**Dataset entries**
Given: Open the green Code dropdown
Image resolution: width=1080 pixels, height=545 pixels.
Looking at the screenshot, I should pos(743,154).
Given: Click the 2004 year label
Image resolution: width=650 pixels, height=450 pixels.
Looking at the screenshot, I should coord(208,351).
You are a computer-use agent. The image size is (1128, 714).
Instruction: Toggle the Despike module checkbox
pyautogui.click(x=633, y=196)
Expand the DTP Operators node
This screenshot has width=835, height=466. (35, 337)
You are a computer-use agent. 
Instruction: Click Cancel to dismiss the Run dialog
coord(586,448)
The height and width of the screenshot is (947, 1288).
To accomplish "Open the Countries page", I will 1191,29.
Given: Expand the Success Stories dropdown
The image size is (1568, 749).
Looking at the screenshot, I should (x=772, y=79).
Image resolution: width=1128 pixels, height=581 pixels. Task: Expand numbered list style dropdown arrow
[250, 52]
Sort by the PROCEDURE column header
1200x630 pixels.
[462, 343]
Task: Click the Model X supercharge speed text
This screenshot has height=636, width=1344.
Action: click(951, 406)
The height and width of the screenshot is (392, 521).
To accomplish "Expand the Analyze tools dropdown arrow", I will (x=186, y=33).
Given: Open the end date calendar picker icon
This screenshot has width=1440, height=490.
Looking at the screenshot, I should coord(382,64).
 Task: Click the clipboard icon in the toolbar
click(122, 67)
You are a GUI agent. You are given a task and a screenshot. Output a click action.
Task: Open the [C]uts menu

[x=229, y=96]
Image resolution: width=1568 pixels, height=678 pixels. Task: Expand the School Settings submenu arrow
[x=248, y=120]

**What you need to do**
Your response should consist of the whole listing, repeated exactly.

**Answer area**
Given: Open the green Code dropdown
Image resolution: width=1080 pixels, height=545 pixels.
Looking at the screenshot, I should pos(743,154).
Given: Click the 2004 year label
Image resolution: width=650 pixels, height=450 pixels.
Looking at the screenshot, I should coord(208,351).
You are a computer-use agent. The image size is (1128, 714).
Instruction: Toggle the Despike module checkbox
pyautogui.click(x=633, y=196)
Expand the DTP Operators node
This screenshot has width=835, height=466. (35, 337)
You are a computer-use agent. 
Instruction: Click Cancel to dismiss the Run dialog
coord(586,448)
The height and width of the screenshot is (947, 1288).
To accomplish "Open the Countries page", I will 1191,29.
Given: Expand the Success Stories dropdown
The image size is (1568, 749).
Looking at the screenshot, I should (x=772, y=79).
Image resolution: width=1128 pixels, height=581 pixels. Task: Expand numbered list style dropdown arrow
[250, 52]
Sort by the PROCEDURE column header
1200x630 pixels.
[462, 343]
Task: Click the Model X supercharge speed text
This screenshot has height=636, width=1344.
Action: click(951, 406)
The height and width of the screenshot is (392, 521).
To accomplish "Expand the Analyze tools dropdown arrow", I will (x=186, y=33).
Given: Open the end date calendar picker icon
This screenshot has width=1440, height=490.
Looking at the screenshot, I should coord(382,64).
 Task: Click the clipboard icon in the toolbar
click(122, 67)
You are a GUI agent. You are given a task and a screenshot. Output a click action.
Task: Open the [C]uts menu

[x=229, y=96]
Image resolution: width=1568 pixels, height=678 pixels. Task: Expand the School Settings submenu arrow
[x=248, y=120]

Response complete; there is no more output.